Dismal, endless pain?
Dim, and die tonight?

This is not an experience that requires religious belief.
  Moments, pulled up together,
this might be what you want.
       - Laurene Pearce

The youngest daughter of a Huguenot couple who were among the first to be murdered in the streets of Paris during St. Bartholomew's Day Massacre, Mlle. Laurene Pearce (?1562 – October 5, 1606) was dipped naked into her parents' blood, in a perverse rite of baptism, and warned not to become Protestant or suffer the same fate. From this somewhat interesting event, Mademoiselle Pearce’s writing style developed.
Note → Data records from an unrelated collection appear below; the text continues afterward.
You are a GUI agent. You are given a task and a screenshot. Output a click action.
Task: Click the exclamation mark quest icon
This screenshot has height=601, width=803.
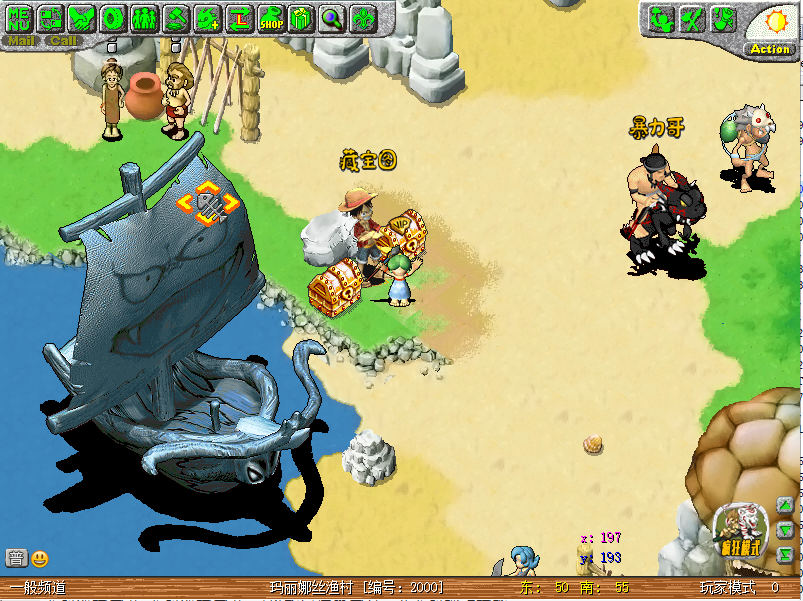pos(724,19)

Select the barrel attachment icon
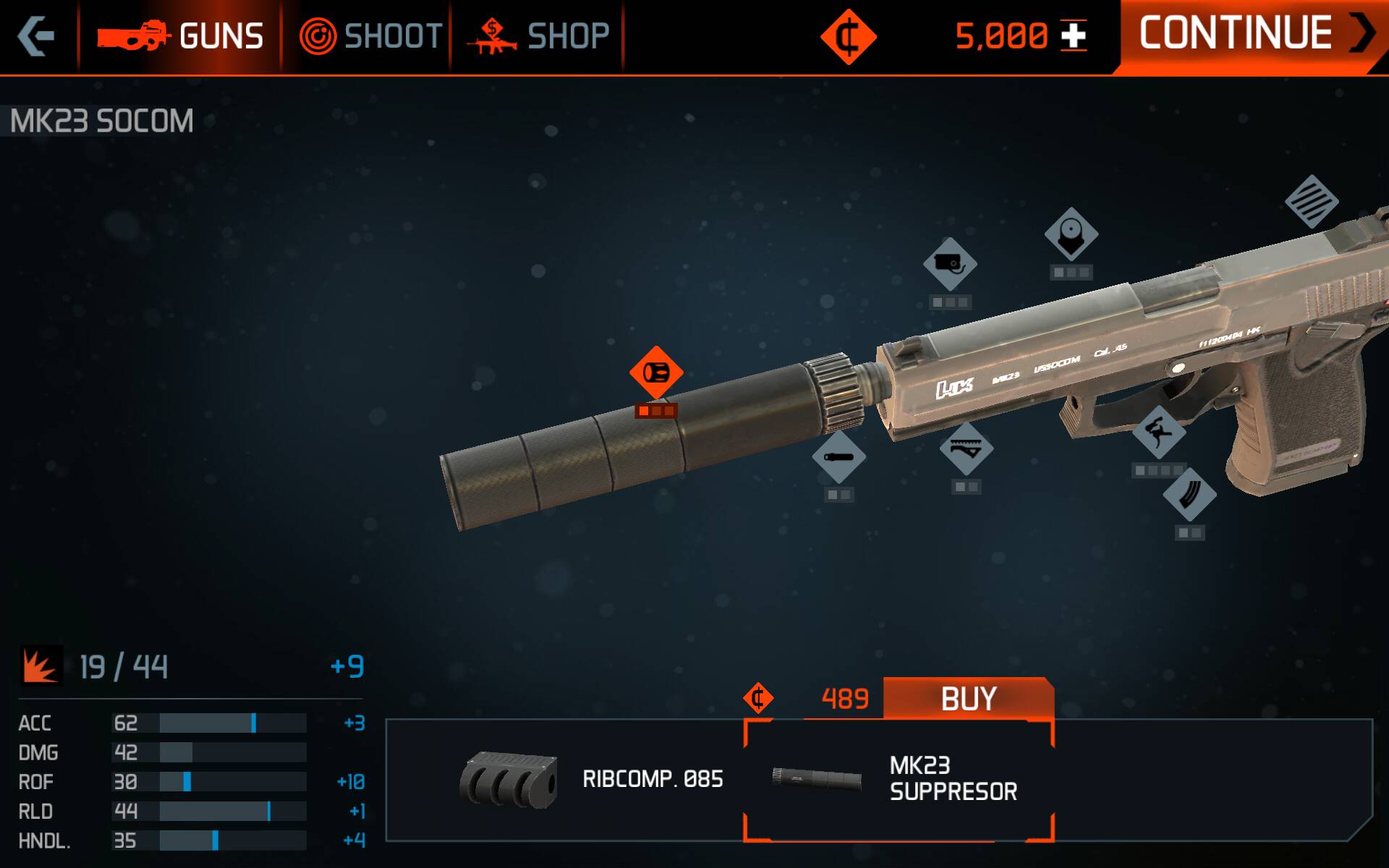tap(838, 457)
Above all, she was an imitator that took to refuge in spamming notable Italian poets of her day along with the epic commedia of the Black Guelphs. In 1579, Father Edmund Campion became Pearce’s benefactor. Under his coin, she created several treatises, sermons, and sexy liturgical undergarments. Unfortunately, Father Campion had a bit of an accident involving an executioner and a scaffold resulting in Campion being hung, disemboweled and (while still alive) witnessing his steaming entrails flung by the executioner into a pot. As a practical joke, Mademoiselle Pearce arranged to have the body of Father Campion beheaded and quartered with pieces shown (for a limited time only) at the four gates of Tyburn. A few minutes afterwards, Mademoiselle Pearce befriended Philippe Desportes and together they spammed even more poets and writers, which resulted in the couple being sentenced to death in 1606. Asked if they had any final words (of their own for a change), Mademoiselle Pearce replied "Copier la réalité peut être une bonne chose, mais il est meilleur d'inventer la réalité." To which, Desportes responded, "Qui premier s'en repentira?"